VERITAS


The motto of the Dominican Order is veritas…truth. We are truth-seekers.

This week could be called a week of veritas, of truth-seeking. June 14 is Flag Day, a day celebrating the first flag resolution passed by the Second Continental Congress, made official later in 1949; a day regarded as one way to teach children about history. June 19, also known as Juneteenth, is the oldest known celebration honoring the end of slavery in the United States, the day when the Civil War ended and slaves were ‘set free’, even though people of color are still fighting for equality and justice.

The problem I see is that our history has most often been taught through the lens of those holding power, through the perspective of white people. In our pursuit of truth, we must ask what history is not being taught? Who/what people are invisible in our telling of ‘history’? Whose very real and painful stories are not being told? 

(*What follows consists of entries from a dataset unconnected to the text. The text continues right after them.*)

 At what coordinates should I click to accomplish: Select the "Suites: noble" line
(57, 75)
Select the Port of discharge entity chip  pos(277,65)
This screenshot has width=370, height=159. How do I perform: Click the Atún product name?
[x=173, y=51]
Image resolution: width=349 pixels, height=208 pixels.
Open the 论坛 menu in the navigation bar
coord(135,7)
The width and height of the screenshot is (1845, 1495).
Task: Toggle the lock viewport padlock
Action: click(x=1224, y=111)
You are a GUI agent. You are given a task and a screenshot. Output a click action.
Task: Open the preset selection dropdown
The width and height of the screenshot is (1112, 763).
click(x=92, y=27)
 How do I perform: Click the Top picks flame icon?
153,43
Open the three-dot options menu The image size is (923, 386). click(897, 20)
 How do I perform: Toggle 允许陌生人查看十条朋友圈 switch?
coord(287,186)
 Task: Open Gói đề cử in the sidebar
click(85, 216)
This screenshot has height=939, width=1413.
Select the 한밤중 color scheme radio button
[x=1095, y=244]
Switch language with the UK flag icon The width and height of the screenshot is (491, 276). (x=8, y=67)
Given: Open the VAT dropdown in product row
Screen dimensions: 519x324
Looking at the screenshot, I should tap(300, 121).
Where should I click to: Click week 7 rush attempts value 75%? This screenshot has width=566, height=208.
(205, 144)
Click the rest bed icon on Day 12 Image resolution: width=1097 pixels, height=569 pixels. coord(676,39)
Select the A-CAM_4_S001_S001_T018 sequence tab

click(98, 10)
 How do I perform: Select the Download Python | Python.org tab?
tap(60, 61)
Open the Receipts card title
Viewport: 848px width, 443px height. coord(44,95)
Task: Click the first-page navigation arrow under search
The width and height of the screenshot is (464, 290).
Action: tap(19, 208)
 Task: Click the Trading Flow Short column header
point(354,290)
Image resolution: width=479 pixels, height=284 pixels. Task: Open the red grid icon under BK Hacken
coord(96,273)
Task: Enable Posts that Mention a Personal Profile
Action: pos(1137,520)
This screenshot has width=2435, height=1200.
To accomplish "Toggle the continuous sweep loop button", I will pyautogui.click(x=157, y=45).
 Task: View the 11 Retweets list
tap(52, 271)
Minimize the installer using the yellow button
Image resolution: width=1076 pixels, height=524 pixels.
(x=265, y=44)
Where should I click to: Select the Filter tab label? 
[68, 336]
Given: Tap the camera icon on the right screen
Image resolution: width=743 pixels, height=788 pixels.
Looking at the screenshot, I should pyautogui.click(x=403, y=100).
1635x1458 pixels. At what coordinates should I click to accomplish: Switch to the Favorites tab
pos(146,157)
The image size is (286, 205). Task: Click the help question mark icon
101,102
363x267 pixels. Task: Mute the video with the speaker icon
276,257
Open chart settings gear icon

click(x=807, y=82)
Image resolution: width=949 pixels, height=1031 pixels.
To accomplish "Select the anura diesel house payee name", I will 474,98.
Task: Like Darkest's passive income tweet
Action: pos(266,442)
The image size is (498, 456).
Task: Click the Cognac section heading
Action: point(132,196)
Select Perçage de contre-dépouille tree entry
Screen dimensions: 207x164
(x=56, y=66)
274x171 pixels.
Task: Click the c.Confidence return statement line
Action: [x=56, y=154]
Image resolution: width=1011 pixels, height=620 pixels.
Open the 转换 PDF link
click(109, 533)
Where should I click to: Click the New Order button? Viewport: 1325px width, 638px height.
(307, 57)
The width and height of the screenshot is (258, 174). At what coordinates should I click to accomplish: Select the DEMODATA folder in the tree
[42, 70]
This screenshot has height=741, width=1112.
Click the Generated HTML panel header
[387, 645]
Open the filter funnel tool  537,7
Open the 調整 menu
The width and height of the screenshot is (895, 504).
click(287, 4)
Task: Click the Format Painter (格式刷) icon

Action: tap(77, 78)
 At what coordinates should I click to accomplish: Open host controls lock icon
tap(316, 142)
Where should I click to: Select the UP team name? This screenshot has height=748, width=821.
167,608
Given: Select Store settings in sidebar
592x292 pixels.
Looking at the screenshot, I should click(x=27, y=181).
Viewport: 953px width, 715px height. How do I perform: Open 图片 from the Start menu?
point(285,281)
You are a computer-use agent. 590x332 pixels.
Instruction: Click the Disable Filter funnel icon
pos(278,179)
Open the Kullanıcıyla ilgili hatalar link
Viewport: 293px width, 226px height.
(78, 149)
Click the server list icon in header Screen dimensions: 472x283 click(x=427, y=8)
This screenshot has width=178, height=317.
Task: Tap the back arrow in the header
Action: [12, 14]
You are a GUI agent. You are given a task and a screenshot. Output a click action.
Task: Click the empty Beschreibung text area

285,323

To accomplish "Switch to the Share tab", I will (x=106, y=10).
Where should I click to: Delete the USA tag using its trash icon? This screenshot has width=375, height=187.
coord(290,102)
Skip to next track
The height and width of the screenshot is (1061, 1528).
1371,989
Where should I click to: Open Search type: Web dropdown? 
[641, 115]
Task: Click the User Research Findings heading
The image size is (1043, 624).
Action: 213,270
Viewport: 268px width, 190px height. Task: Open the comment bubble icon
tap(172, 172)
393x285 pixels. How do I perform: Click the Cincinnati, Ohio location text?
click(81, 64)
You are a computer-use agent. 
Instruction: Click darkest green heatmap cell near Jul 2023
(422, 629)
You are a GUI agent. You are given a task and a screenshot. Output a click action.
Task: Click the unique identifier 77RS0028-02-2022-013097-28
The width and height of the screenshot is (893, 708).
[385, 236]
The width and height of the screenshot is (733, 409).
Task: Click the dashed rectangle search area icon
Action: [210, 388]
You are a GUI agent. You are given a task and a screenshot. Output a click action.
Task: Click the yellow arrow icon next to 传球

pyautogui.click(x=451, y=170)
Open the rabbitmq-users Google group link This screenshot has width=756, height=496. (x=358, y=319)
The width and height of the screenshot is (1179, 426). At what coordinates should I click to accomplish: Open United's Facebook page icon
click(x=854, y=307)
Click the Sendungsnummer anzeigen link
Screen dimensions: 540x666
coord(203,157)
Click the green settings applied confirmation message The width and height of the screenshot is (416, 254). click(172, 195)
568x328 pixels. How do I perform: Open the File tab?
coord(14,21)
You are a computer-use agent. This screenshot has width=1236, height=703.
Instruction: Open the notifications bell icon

I wasn’t taught about white supremacy (except in relationship to Hitler and the Nazis) or white privilege – about my own privilege – or its impact on non-whites until the last decade. Maps of the United States (North America for that matter) have always shown our country as being one large land mass that we ‘own’, rather than depicting it has the Swiss cheese it is with the holes being the land to which Native peoples have been relegated.

There are too many examples in our schools and in hearts of skewed history-making. As Dominicans, as human beings created in the image and likeness of God, we are all obligated to ask questions, to challenge the status quo, and to speak out for justice as we continuously seek the truth. In that respect, we are all Dominicans.